Here, we describe a large-scale variance-component analysis of pooled microarray raw data from four publicly available cervical cancer studies. Inspired by the cutting-edge study of Bachtiary et al., we believe that intratumor heterogeneity as well as heterogeneity across tumor stages has influence on the reliability of oncogenic markers. Therefore, we wished to develop statistically as well as clinically relevant gene expression profiles of cervical cancer. In addition to variance-component analysis, we used gene set enrichment analysis (GSEA) to process the resulting profiles (Subramanian et al. 2005). From our results presented here, we derive eleven highly reliable oncogenic markers for distinction between normal and cancerous cervix tissue. Gene expression profiles of low intratumor heterogeneity were processed by GSEA and lead to expression signatures related to treatment using angiocidin and darapladib. Recently, these two agents showed anti-tumoral and anti-inflammatory properties; hence, we suggest considering angiocidin and darapladib as novel candidates for treatment of early stages cervical cancer.

Patients and methods

Publicly available cervical cancer microarray studies in GEO

Microarray raw data of four publicly available cervical cancer studies were obtained from Gene Expression Omnibus [GEO, http://www.ncbi.nlm.nih.gov/geo/ (Barrett et al. 2005)]. The following studies were evaluated for high-quality arrays. Study A was performed by the Ontario Institute for Cancer Research, GSE5787 [Bachtiary et al. (2006), on Human Genome U133A Plus 2.0]. Purpose of this study was to estimate intratumor heterogeneity in CC patients. As a result, a mixed model for the reliability of biomarkers was proposed. Study B was performed by the University of Wisconsin-Madison, GSE6791 [Pyeon et al. (2007), on Human Genome U133A Plus 2.0]. Purpose of this study was a comparison of gene expression patterns of HPV+ and HPV head and neck cancers to gene expression patterns of cervical cancers. Study C was performed by the Columbia University Medical Center, GSE9750 [Scotto et al. (2008), on Human Genome U133A]. Purpose of this study was to examine the role of the gain on the long arm of chromosome 20 in early stages of CC and elucidate amplicon functions as well as potential markers. Study D was performed by the University Medical Center Groningen, GSE26511 [Nordhuis et al. (2011), on Human Genome U133A Plus 2.0]. Purpose of this study was to identify cellular tumor pathways associated with pelvic lymph node status patients with early stages of cervical cancer (Noordhuis et al. 2011).

Patients

Pooling the above enlisted four studies, we obtained in total microarray data from 102 cervical cancer biopsies and 24 microarray samples of normal cervix. All patients were between 27 and 77 years old (median 42.5). Table 1 enlists the number of patients in each assigned tumor stage according to the Federation International of Gynecology and Obstetrics (FIGO).

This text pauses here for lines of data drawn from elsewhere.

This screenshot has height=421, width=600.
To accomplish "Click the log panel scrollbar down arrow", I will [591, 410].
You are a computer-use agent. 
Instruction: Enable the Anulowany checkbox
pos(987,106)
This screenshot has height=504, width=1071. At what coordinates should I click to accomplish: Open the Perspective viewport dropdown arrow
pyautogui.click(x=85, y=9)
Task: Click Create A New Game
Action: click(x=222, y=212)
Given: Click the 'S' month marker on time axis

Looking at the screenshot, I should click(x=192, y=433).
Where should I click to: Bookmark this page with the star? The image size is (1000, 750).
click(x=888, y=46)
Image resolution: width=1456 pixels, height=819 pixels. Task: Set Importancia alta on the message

Table 1 Enumeration of all patients and FIGO stages obtained from GEO

Data processing

An important step before the actual analysis of microarray data comprises the normalization procedure, that is, to largely remove technical variation and enable comparison of the expression values. Normalization algorithms are widely implemented in the open source R-based Bioconductor project. Here, we used R version 2.12 for all statistical analysis and computing. Because we combine microarray data from four different laboratories and even different manufacturer series, an especially careful approach to normalization has to be considered. First, we performed quality control using the Simpleaffy package, which leads us to omit arrays having an average background intensity of more than 75 and also to the rejection of arrays in which both house-keeping probes were considered to be off ratio (>3 fold) (Wilson and Miller 2005). Additionally, an mRNA degradation check was applied. Then, all raw data were pre-processed using quantile normalization of the RMA package without background adjustment (Irizarry et al. 2003). Next, the GEO datasets were merged to obtain a patient data matrix using the CONOR package that provides cross-platform normalization of microarray data (Rudy and Valafar 2011).

Analysis of intrastage variance

Inspired by the study of Bachtiary et al. (2006), we wished to access the variance-components of all different stages of cervical cancer. Therefore, we applied the provided R code on the patient matrix grouped by each distinct FIGO stage of cervical cancer. Hence, in our model, W is the variance within a stage, B corresponds to the variance between stages and T is the total variance (T = W + B). The ratio W/T provides a measurement of the intrastage heterogeneity.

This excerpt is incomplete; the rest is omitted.